Wanna be on top?

"America's Next Top Model" introduces a preoperative transsexual. But is this a step toward enlightenment -- or just another excuse to throw stones?

Published September 8, 2008 5:40PM (EDT)

The CW


"America's Next Top Model," now in its 11th "cycle," jumped the shark so long ago that it is firmly lodged in the whale's baleen. This season's corny spaceship theme -- Tyra Banks and her minion pretend to be robots -- would probably have gotten a contestant rejected if she'd come up with it. But there's one new twist among the overconfident undereaters, including a Harvard English grad unable to name any literary heroines, an Alaskan greenhorn eerily paralleling Sarah Palin and a bunch of other shrieky, gawky gamines. Her name's Isis, and she's a preop transsexual.

While several of the girls are open-minded and curious about their suite mate, there's controversy among the models-to-be about whether Isis belongs in the competition at all. Frequently their argument combines bigotry and bitchiness: "I'm not discriminating against her, but sorry honey, no," Kacey says. "'America's Next Top Model' is not going to be a drag queen," Sharaun snaps (miscategorizing her rival). South Carolina belle Clark goes further, suggesting that difference naturally invites violence: "You walk around in a small town like that, and you'll get shot," she drawls, careful to garnish her prejudice with a dollop of B.S. "It's not so much a closed-minded view, it's just more traditional." On one level, the haters have a point. Now that someone born a man can become a wo-man, it seems to damage women's rights for such a person to claim a spot presumably belonging to a biological female.

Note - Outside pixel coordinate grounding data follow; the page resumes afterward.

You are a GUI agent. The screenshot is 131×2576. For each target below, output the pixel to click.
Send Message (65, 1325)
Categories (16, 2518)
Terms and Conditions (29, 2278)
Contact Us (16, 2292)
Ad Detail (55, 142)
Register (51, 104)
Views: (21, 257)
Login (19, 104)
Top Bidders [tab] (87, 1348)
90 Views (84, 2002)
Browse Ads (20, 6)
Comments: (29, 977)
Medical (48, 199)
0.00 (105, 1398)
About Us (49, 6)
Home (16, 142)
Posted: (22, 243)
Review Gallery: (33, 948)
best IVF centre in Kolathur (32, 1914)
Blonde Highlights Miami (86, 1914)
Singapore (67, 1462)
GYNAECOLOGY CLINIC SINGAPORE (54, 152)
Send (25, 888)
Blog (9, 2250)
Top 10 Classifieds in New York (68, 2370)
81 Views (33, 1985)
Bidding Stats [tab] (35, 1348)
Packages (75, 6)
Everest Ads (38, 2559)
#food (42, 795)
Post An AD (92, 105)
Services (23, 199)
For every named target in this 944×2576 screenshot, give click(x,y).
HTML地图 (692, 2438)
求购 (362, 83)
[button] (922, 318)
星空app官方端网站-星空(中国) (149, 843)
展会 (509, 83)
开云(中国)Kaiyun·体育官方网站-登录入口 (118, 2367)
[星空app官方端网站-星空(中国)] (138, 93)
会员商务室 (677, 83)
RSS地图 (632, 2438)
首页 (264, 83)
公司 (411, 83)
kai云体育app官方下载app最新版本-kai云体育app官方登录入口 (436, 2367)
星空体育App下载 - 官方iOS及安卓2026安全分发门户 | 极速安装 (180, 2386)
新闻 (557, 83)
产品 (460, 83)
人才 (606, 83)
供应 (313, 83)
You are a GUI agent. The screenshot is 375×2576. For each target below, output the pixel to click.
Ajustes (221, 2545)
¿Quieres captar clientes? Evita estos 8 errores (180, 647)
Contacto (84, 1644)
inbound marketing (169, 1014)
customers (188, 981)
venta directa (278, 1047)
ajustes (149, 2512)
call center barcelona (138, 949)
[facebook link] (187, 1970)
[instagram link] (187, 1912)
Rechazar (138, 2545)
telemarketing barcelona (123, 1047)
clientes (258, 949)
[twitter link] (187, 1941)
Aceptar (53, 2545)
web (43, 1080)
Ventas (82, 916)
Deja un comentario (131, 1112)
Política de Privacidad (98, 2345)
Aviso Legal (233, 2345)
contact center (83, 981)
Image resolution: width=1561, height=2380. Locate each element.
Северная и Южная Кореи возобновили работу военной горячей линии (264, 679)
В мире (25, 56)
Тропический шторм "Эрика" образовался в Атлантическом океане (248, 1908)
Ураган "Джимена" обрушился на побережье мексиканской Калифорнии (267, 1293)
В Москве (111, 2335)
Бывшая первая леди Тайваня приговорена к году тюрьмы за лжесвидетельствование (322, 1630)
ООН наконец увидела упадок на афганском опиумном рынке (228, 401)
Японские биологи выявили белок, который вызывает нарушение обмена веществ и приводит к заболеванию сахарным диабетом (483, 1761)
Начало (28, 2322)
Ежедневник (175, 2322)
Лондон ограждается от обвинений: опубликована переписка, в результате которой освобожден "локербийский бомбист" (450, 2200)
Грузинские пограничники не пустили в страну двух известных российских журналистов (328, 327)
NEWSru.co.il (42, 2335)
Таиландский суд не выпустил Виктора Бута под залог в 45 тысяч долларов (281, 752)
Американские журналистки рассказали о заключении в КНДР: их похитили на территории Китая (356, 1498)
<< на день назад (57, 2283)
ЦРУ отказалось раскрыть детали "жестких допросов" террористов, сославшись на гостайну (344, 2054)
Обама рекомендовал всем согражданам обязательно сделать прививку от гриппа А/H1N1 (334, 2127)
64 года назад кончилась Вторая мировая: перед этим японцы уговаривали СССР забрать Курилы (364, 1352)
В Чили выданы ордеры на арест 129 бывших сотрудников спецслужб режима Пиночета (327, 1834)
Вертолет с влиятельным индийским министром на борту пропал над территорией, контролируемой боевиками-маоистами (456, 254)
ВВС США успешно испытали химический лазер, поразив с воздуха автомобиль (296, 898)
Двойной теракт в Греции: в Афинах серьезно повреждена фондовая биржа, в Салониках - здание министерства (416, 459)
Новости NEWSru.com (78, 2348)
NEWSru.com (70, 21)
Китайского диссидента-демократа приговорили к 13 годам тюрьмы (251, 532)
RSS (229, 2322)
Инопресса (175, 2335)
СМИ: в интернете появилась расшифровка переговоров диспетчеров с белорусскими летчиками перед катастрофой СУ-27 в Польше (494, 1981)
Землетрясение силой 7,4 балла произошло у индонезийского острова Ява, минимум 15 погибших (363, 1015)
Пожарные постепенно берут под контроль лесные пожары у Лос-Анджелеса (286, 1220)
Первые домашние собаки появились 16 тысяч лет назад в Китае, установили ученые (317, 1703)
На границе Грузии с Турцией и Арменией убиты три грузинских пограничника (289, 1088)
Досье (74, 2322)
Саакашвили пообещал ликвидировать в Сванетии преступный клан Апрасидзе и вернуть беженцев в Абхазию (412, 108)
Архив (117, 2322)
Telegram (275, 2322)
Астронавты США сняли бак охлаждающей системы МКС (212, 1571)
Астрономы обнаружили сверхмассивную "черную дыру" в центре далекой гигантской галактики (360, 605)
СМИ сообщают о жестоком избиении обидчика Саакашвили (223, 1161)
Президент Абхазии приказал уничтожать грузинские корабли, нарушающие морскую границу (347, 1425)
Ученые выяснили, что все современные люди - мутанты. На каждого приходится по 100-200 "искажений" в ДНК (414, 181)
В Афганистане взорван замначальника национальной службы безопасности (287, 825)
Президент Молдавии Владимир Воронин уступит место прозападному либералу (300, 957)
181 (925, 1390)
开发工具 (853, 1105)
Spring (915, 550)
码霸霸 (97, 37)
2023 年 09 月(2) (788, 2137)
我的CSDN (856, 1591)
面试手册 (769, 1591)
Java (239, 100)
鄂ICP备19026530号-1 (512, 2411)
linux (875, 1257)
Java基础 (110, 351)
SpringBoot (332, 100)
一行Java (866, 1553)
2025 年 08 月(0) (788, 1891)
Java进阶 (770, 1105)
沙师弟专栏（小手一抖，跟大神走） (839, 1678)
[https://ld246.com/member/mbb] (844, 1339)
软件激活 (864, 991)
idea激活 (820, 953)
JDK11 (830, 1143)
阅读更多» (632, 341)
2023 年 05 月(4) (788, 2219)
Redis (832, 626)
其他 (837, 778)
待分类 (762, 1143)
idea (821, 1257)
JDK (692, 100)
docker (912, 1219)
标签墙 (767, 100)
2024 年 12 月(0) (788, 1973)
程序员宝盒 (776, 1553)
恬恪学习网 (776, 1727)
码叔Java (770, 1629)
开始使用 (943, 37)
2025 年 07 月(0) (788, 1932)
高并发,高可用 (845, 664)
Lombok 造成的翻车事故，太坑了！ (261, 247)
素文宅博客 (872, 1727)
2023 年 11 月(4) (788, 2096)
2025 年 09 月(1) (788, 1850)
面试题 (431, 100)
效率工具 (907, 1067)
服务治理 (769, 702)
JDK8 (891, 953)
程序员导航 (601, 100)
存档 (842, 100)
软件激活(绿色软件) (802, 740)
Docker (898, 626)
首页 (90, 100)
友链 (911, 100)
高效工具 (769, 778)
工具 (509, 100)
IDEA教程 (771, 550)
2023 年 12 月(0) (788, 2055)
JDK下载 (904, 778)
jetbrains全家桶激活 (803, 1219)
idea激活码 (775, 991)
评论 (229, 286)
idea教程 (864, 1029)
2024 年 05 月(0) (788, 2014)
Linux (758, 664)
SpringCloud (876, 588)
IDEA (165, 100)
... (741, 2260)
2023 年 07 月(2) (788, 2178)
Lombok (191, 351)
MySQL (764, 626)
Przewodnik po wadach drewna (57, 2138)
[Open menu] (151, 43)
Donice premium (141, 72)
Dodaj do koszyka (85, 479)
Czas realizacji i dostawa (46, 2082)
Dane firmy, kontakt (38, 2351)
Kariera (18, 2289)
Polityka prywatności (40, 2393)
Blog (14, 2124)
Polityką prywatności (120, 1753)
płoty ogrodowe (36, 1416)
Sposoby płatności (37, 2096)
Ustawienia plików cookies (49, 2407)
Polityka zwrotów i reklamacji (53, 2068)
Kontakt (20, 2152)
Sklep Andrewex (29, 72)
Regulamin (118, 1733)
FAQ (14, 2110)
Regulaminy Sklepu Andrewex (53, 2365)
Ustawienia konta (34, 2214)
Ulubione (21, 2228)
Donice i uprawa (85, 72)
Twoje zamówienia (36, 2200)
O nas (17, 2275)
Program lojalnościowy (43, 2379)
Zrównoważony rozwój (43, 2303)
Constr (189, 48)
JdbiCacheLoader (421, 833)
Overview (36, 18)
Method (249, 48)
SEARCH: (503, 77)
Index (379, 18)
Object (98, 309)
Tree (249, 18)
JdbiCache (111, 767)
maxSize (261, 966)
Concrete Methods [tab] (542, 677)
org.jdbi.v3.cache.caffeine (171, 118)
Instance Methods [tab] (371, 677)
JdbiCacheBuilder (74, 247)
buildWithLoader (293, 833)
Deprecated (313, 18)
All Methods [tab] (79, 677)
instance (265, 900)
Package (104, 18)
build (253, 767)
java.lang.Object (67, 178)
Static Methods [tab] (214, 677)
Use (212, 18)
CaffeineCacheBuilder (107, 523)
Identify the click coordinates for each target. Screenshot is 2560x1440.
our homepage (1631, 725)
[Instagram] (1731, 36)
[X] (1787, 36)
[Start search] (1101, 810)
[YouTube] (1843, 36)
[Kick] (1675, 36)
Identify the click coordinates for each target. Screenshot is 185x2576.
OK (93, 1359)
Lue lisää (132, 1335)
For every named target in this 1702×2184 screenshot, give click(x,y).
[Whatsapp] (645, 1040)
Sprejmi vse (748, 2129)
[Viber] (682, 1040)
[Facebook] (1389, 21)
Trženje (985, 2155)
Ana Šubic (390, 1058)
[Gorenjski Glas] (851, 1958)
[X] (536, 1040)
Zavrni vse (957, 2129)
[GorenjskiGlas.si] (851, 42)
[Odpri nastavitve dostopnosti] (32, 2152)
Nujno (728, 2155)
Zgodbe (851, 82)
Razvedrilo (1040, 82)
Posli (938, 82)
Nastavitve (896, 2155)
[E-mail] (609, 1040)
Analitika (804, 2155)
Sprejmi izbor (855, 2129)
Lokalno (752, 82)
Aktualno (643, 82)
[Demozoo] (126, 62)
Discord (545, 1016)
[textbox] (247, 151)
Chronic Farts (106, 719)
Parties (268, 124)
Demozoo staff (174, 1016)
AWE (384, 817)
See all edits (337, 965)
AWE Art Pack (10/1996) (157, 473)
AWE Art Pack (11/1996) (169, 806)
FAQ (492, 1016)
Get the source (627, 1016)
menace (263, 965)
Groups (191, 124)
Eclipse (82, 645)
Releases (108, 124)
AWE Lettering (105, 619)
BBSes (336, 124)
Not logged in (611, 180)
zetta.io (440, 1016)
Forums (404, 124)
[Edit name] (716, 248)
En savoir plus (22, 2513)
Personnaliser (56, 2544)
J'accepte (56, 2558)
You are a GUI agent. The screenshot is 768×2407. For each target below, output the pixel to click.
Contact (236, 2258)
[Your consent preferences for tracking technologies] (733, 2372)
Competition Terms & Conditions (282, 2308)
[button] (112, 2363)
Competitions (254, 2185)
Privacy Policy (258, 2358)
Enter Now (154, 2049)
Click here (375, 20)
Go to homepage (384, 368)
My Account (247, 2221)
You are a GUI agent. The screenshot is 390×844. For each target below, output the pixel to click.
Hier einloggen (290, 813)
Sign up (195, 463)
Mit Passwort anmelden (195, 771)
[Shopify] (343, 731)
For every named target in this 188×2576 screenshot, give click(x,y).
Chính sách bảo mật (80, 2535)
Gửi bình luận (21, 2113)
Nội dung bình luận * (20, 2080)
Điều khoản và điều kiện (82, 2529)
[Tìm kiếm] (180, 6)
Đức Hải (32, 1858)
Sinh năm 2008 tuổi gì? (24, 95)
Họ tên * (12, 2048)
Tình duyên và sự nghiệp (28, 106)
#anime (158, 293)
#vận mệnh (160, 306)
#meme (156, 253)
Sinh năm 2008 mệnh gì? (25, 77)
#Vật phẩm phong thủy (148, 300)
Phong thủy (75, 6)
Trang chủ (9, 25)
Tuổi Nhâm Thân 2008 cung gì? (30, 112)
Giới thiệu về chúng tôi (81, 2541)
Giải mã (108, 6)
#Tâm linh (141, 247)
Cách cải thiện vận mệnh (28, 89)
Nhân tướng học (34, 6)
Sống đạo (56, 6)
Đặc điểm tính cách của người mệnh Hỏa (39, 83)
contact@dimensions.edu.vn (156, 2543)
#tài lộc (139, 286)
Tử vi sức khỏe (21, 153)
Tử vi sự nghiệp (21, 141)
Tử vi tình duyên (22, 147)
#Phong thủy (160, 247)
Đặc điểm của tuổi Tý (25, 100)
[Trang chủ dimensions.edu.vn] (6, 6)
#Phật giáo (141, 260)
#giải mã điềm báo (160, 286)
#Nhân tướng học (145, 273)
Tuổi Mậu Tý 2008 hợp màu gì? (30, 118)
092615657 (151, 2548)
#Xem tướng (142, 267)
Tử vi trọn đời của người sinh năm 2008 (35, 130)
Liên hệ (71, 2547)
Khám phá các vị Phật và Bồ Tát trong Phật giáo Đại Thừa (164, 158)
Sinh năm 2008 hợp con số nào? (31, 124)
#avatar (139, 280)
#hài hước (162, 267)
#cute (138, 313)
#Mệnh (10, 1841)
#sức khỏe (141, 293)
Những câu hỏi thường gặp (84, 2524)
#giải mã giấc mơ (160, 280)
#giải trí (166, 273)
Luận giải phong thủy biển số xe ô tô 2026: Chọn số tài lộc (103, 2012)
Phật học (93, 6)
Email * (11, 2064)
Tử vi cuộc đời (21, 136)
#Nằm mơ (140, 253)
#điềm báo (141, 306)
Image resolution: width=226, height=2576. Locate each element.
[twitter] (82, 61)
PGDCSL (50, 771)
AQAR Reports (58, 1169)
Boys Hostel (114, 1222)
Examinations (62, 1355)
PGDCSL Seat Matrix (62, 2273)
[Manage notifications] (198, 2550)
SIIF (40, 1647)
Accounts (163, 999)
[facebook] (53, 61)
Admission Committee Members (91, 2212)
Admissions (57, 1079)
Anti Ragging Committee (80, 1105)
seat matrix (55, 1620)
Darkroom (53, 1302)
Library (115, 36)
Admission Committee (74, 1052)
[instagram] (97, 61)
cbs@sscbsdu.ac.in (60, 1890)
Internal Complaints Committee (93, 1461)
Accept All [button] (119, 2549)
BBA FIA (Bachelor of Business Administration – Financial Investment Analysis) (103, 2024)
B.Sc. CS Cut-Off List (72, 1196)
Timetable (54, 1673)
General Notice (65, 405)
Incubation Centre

But while technically a competition for women, "next top model" is not a gender-specific term, and the show has never required all contestants to become women in the same way. And since when has fashion had anything to do with women's rights?

The inclusion of Isis also reminds us that the fashion industry, despite Tyra's mission, isn't about celebrating female identity, it's about selling products with fantastic illusions. Ms. Banks et al. couldn't care less about authenticity as long as appearance is exciting. A duckbill platypus could clean up on "Top Model" as long as it gave drama and did fierce runway. The irony, therefore, is that Isis is actually better prepared for the demands of the job than most of her competitors. Trans girls of color often live and breathe the performance of gender (see "Paris Is Burning"), and glamour is their stock in trade. After Isis' interview with fashion photographer Nigel Barker, he remarked that Isis was "the only one that really knew her stuff." The large-eyed preop nailed her first photo shoot despite the girls whispering nasty comments to her during the process and went on to humiliate Kacey and Sharaun by moving up when they did not. In a way, she's the ideal "Top Model" contestant, a wannabe with a potentially interesting past who represents a chance for Oprah-in-training Tyra to teach the girls a lesson about tolerance, and a protégé for Miss Jay. She's a glam but odd-looking "couture" kind of girl, who no doubt will soon unveil her sick runway skills and make the judges gag. And why shouldn't she be allowed to compete? Her rivals learned to be women from society, whereas Isis learned to be a woman from the fashion industry.

By James Hannaham

James Hannaham is a staff writer at Salon.